Once upon a time, at another newspaper, I got paid to watch TV. It was a great gig. Especially during political seasons filled with campaign commercials more outrageous than anything Fox ever aired.

Once upon a time, at another newspaper, I got paid to watch TV.

It was a great gig. Especially during political seasons filled with campaign commercials more outrageous than anything Fox ever aired.

Then, and now, I loved watching politicians try to snow voters with 30-second mini-series.

So far, the Philadelphia mayor's race has been too tame for my taste. No one is challenging Tom Knox, because no one can afford to.

Thanks to the city's tough new campaign-finance law, the four political lifers are whining that the upstart is buying the job by selling himself as something he's not. How unfair.

At least now, everyone is on the air.

U.S. Rep. Chaka Fattah may see himself as the guy to beat, but it looked lame to be the only candidate not in the game. Especially when your wife anchors the news at NBC10.

But with a slow-jam backbeat and carefully chosen "urban" announcer, Fattah's ad speaks only to African Americans in a race that's not supposed to be about race.

He's hardly subtle, opening with images of Afro'd teenagers and public-housing towers being imploded.

The message: Fattah is black. If you're black, he's your man.

"When gang violence gripped our streets," the announcer declares, the Fattah family stepped up as leaders.

As a congressman, he created "programs to keep our kids in school."

"Now Fattah has the boldest plan to lift our communities" and give "our kids a safe place to go."

Daddy dearest

Apparently, Fattah forgot there are two other black men in the race. Former City Councilman Michael Nutter is the one who smugly declares he's the anti-John Street.

"If that makes some of you uncomfortable, I'm sorry," Nutter says unapologetically in his first ad. "You can vote for one of my opponents."

That commercial must have bombed big-time, because yesterday, a new Nutter debuted on YouTube.

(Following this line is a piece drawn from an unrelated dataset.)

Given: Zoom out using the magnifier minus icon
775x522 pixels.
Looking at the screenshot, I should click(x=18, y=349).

You know you're trailing when you resort to using your 'tween daughter for political gain. But there Olivia Nutter is, all cheery and cheeky, singing Pop's praises as a camera follows her around town.

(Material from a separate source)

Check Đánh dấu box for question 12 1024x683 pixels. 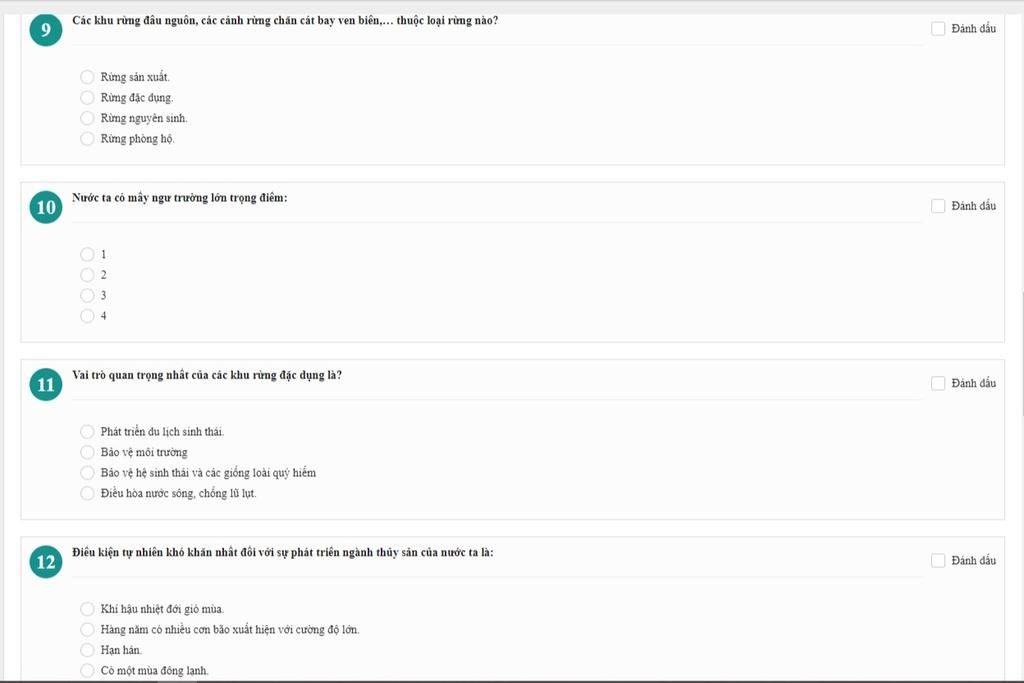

See her dog. See her messy bedroom. See the family scarfing takeout pizza. See Dad make time in his busy day to take her to school.

"My Dad's pretty cool for an old guy," declares Olivia, who may have a future in television.

But what good is a made-for-MySpace moment if your fans aren't old enough to vote?

Opportunity Knox

At least the "cool dad" ad made sense. I've watched State Rep. Dwight Evans' "Table" commercial a dozen times wishing it did.

So a safe community is a table with four legs? If cops, parole officers, schools and parents are the legs, who took a crowbar to whom?

Evans could take a cue from U.S. Rep Bob Brady, who doesn't do esoteric and may not know how to spell it.

Knox grew up poor in Abbotsford Homes? Brady struggled, too.

"I know what a father feels tucking his kid in bed, not knowing where his next paycheck is coming from," Brady says solemnly in his "Tough Times" ad. "I know what it feels like not to be able to pay your gas bill."

Of course, that was 35 years ago. Today, the Brady Bunch lives large on the public payroll, no-bid contracts and Papa Bear's no-show carpenter-job pension. Best to leave that happy ending untold.

Knox, meanwhile, is such a self-made success story that he's cut countless ads to tout his greatness.

Each commercial hammers home two seemingly opposing themes: Knox is the only true outsider in the race and the only candidate who helped pull Philly back from the brink with his bare hands.

Neither claim is totally true. But unless someone steps up to say Knox is really a chest-thumper taking credit for other people's work, it doesn't matter what he did or didn't do. Voters seem to like the guy they see.

At this point, maybe the other four should pool their resources to launch an assault against their common foe.

It's all about TV from now until Primary Day. Every 30 seconds counts.